On the first time the RAG was not useful because it embeds the whole text as the data to retrieve:

In [111]:
query = "What is the name of the district that Rocourt used to be a part of?"
augmented_prompt, source_knowledge = augment_prompt(query, model=model, index=index)
response = co.chat(
        model='command-r-plus',
        message=augmented_prompt,
    
    )
print("Response: " ,response.text)
print("Source: \n" +source_knowledge)

Response:  I don't know.
Source: 
Coden is a small fishing village near Bayou la Batre, Alabama, USA. It is about 20 miles southwest of Mobile, near the Alabama/Mississippi border. The name of the town comes from Coq d'Inde, which is French for "Turkey".
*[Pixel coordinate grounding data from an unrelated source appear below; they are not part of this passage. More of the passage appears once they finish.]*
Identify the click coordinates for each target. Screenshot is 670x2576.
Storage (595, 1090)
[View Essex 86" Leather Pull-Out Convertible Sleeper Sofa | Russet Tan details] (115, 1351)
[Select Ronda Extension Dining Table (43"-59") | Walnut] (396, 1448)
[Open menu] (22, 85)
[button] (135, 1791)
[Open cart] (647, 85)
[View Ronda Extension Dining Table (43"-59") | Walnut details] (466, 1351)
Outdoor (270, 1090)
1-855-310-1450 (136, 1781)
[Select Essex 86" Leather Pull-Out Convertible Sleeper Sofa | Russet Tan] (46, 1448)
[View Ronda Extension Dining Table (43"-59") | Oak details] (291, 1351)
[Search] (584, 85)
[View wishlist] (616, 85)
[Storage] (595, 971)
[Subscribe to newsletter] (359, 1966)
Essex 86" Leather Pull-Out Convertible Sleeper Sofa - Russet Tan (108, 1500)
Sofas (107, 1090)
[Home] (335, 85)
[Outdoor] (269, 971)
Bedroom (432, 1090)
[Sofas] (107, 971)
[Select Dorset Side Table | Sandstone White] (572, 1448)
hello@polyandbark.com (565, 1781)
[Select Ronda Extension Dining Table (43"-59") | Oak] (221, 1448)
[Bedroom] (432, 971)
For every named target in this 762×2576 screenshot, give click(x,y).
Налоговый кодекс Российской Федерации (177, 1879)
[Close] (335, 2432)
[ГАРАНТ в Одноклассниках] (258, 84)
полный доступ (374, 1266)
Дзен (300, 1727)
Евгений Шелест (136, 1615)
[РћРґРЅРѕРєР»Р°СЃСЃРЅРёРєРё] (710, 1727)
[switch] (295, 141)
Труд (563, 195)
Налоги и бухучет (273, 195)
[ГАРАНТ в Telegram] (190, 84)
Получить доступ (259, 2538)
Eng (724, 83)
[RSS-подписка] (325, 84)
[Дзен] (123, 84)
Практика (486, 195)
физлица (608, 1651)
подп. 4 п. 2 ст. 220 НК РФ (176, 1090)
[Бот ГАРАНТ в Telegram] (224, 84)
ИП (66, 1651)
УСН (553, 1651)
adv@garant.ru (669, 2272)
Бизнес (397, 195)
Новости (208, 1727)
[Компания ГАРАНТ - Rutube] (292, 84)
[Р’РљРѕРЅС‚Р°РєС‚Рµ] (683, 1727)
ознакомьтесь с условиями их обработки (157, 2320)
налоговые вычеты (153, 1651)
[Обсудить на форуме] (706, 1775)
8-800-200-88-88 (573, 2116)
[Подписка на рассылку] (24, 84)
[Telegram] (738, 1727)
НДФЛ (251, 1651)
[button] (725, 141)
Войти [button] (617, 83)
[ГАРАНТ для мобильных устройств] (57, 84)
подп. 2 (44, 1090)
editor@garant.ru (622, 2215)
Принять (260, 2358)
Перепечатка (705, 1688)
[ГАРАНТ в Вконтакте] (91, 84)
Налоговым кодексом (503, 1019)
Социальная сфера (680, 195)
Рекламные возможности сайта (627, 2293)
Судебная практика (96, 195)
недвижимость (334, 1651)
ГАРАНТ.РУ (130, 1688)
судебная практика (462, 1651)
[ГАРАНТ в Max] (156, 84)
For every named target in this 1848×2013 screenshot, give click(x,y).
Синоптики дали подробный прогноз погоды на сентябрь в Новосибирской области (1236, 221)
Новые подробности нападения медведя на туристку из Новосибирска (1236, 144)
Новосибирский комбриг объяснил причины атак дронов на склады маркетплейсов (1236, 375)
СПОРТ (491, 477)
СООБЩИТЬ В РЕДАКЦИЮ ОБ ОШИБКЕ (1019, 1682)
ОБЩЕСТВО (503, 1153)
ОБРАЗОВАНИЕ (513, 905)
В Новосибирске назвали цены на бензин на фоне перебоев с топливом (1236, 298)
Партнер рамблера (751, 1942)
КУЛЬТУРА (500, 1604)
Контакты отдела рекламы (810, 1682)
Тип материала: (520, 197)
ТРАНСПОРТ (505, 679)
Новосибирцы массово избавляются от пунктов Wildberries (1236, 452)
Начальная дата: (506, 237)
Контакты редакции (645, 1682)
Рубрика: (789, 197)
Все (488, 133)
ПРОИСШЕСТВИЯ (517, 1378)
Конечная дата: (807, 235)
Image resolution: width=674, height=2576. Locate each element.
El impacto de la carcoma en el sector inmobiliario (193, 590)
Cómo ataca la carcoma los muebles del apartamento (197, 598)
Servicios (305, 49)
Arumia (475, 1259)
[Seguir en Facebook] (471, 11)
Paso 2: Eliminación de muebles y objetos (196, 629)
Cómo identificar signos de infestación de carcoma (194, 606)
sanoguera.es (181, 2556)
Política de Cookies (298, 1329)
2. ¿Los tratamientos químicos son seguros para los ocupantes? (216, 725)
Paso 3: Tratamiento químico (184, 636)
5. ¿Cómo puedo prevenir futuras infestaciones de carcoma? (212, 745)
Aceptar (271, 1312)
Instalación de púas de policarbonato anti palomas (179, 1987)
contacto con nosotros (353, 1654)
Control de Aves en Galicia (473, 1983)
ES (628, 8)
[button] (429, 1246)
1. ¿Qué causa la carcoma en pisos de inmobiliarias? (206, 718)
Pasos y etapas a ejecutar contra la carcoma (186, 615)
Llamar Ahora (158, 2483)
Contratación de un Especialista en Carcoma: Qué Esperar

Around 1900, the area was known as a resort, which is a place people go to on their vacations.  The Rolston Hotel brought visitors from all over the region. When it was destroyed by a hurricane, the community fell on hard times. The Rolston Hotel property now belongs to the City Of Bayou La Batre and is a park that  is  attracting people from other areas who want cool ocean breezes and peace that originally brought visitors. It is nice because it has the gentle sound of the water of Portersville Bay, fishing, and relaxation. Fresh seafood can be found on Shell Belt Road from fishing boats returning to Bayou Coden. Coden is on the southern shore of the mainland, across the Mississippi Sound from Dauphin Island and is one stop along Ala

### Implementing more complex RAG
#### This code will first find the noun we need information on and then embed it to the index

In [112]:
def ask_rag(query,model=model, index=index):
    prompt = "Given the following question, return only the name of the noun we need information on in order to solve the question \n" + query
    response = co.chat(
        model='command-r-plus',
        message=prompt,
    )
    print("needed noun: ",response.text)
    augmented_prompt,source_knowledge = augment_prompt(query, model=model, index=index)
    response = co.chat(
        model='command-r-plus',
        message=augmented_prompt,
    
    )
    print("Response: " ,response.text)
    print("Source: \n" +source_knowledge)


In [119]:
ask_rag("What is a figure of speech that compares two different things?")

needed noun:  comparison
Response:  A figure of speech that compares two different things is a simile.
Source: 
A simile is a figure of speech that compares two different things, usually by using the words 'like' or 'as'. It is used to make a direct and clear comparison between two things .Similes may be confused with metaphors, which do the same kind of thing. Similes use comparisons, with the words 'like' or 'as'. Metaphors use indirect comparisons, without the words 'like' or 'as'.

Similes:
Like a hungry wolf, he ate the food.

A conceptual metaphor or cognitive metaphor is a metaphor which refers to one domain (group of ideas) in terms of another. For example, treating quantity in terms of direction:
Prices are rising.
I attacked every weak point in his argument. (Argument as war rather than enquiry or search for truth).
Life is a journey.

Ad hominem is a Latin word for a type of argument. It is a word often used in rhetoric. Rhetoric is the science of speaking well, and convinci

### We tried the 3 other questions and this one worked while the other did not.